When Preston Hudson told his sister he was attacked by two attendants, she called 911.

At first, DPC officials denied Hudson's claim, saying he tripped and hit his chin on a bed frame. "Mr. Hudson was having an episode, running around the room and tripped on the edge of the mat," Lynch said during initial interviews about the incident. "As he went down, his jaw or chin hit the bed."

After The News Journal reported the incident, Lynch said two employees "were removed from direct patient care."

DPC re-examined the case after the state police opened a criminal investigation. According to documents filed with the court, state police interviewed several staffers, including Liggians, to determine how Hudson, who is diagnosed with schizophrenia, was injured.

The troopers found an internal "Incident Report" regarding Hudson's injuries, signed by Liggians and another staffer. The DPC report classified the incident as a "Slip/Fall-Witnessed." The report stated that Hudson "tripped over the mat and hit his face on the iron bed post."

Liggians was interviewed several times and gave several versions of the night's events.
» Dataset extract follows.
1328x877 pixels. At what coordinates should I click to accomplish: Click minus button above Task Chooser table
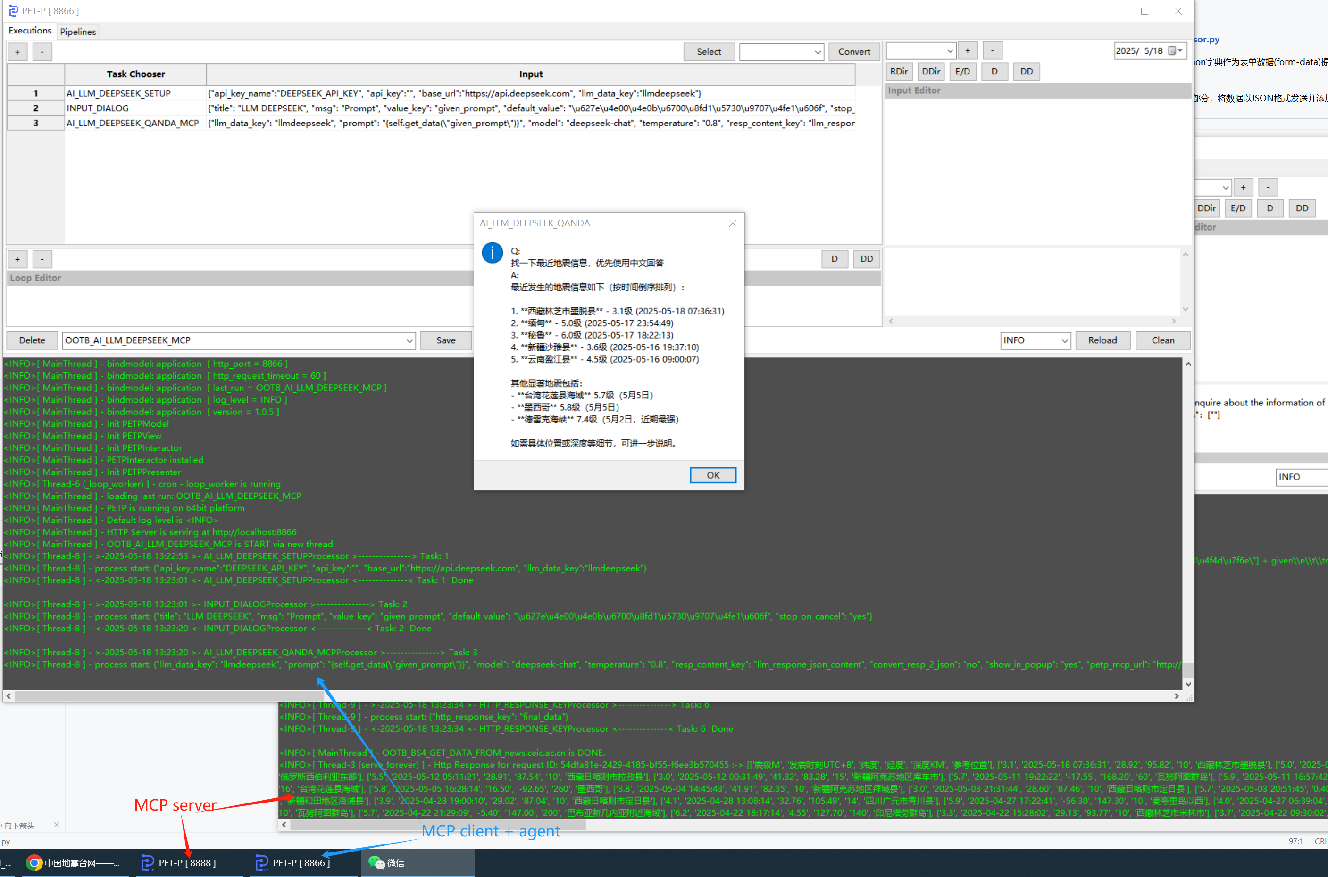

A female DPC employee told investigators she "witnessed Liggians punch Hudson in the face." She stated that at the time, Hudson was "drugged up, medicated, and not very stable on his feet," and that he was not acting in a "menacing fashion or in a manner which would require that level of force."

Hudson's sister, Doris Scott, welcomed news of the criminal indictment. "It means that justice has been served, and that you can't treat a human being like that," Scott said Monday. "No one wants to be treated like that. They want to feel safe in a hospital."

Two days after the assault, doctors wired Hudson's jaw together, and he was returned to the state mental hospital. He hasn't eaten solid food for more than a month.

Hudson's family will meet with his treatment team today. They hope he will be released from the state hospital.

"Delaware citizens living with severe and persistent mental illness must have protection from those who wish to do them harm," said Rita Marocco, executive director of the National Alliance on Mental Illness in Delaware. " 'To do no harm' represents the most basic of expectations NAMI-DE families demand of professional caretakers," Marocco said. "Not only does it appear that the DPC administration failed to achieve this basic need for Mr. Hudson, but it seems likely that the administration of DPC took steps to cover up the assault on Mr. Hudson."